Outdated Welding Practice May Be Cause of Bridge Fracture

January 24, 2017

A construction error six decades ago might be the cause of a steel beam fracture discovered Friday on the Delaware River Bridge, reports The Philadelphia Inquirer.

The crack, which cleanly separated a 14-inch truss below the westbound lanes, was discovered by New Jersey Turnpike Authority workers Friday, causing authorities to shut down indefinitely the span that connects the Pennsylvania and New Jersey turnpikes. It is unknown when the fracture occurred.

Engineers estimate they will need at least two weeks to determine the repairs required to fix the heavily traveled bridge between Pennsylvania and New Jersey.

The cause of the crack, considered highly unusual, have some experts suspecting a flawed, 60-year-old weld.

Karl Frank, professor emeritus of engineering at the University of Texas at Austin, said Monday he suspects holes were mistakenly drilled into the truss during construction and were filled with plug welds that were defective and eventually gave way.

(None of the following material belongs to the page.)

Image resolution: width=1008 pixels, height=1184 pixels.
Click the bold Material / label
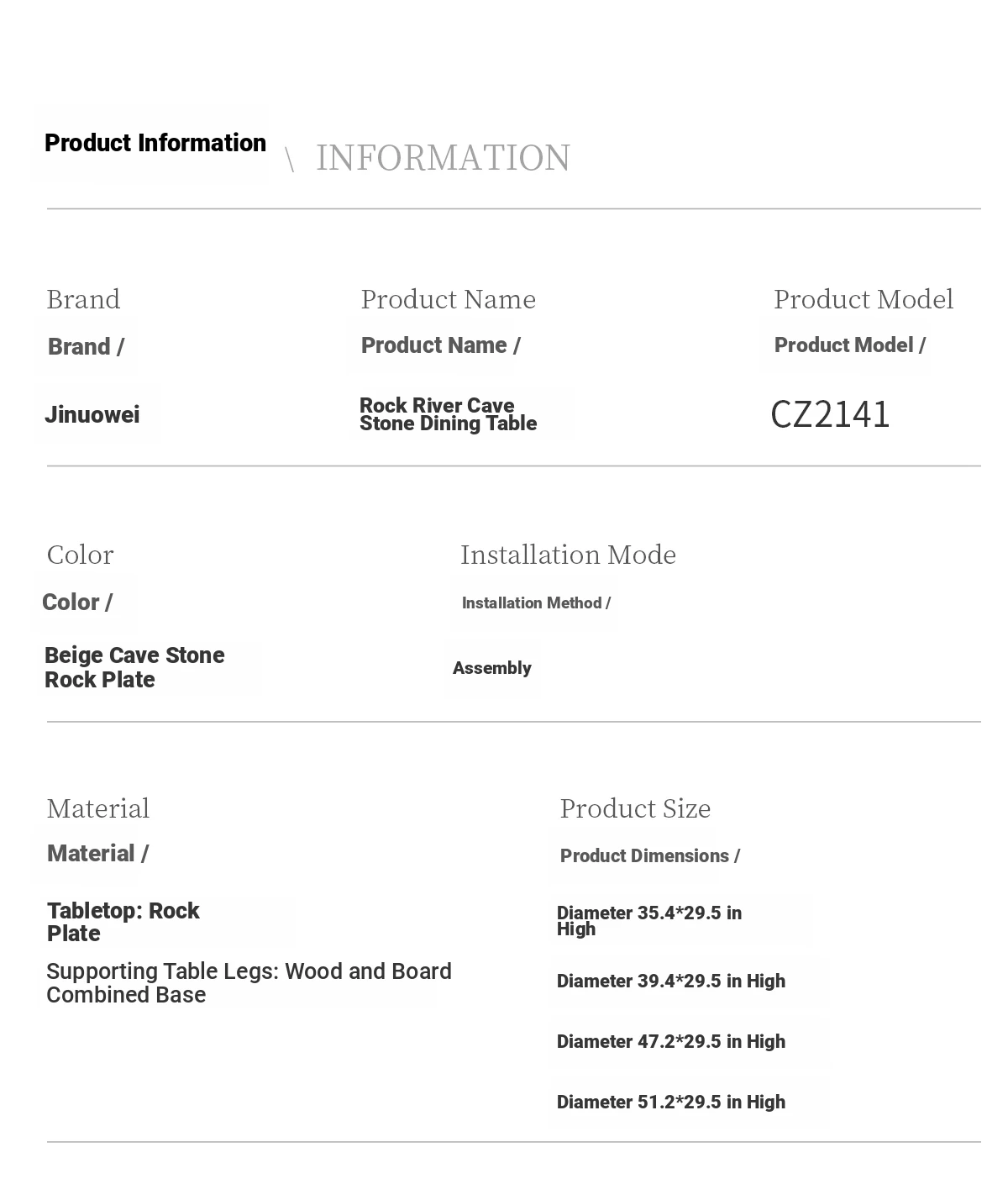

“It’s incredibly unusual for steel to break like that,” said Joe Martin, an engineering professor at Drexel University in Philadelphia. “Pieces don’t break. They stretch, they twist, they give you some warning to get out of there. Fractures are the bridge engineer’s nightmare.”

Martin agreed with Frank’s assessment, adding: “We would never allow that today.”

The 61-year old, 1.2 mile long bridge carries more than 42,000 vehicles per day on Interstate 276 over the Delaware River and is jointly owned by the Pennsylvania and New Jersey turnpikes.

Crews are working to stabilize the bridge and have installed steel plates to brace the fractured truss. The bridge sank a bit, so crews will be jacking the bridge back to its original position. The bridge will be supported by eight temporary towers until a permanent fix is made.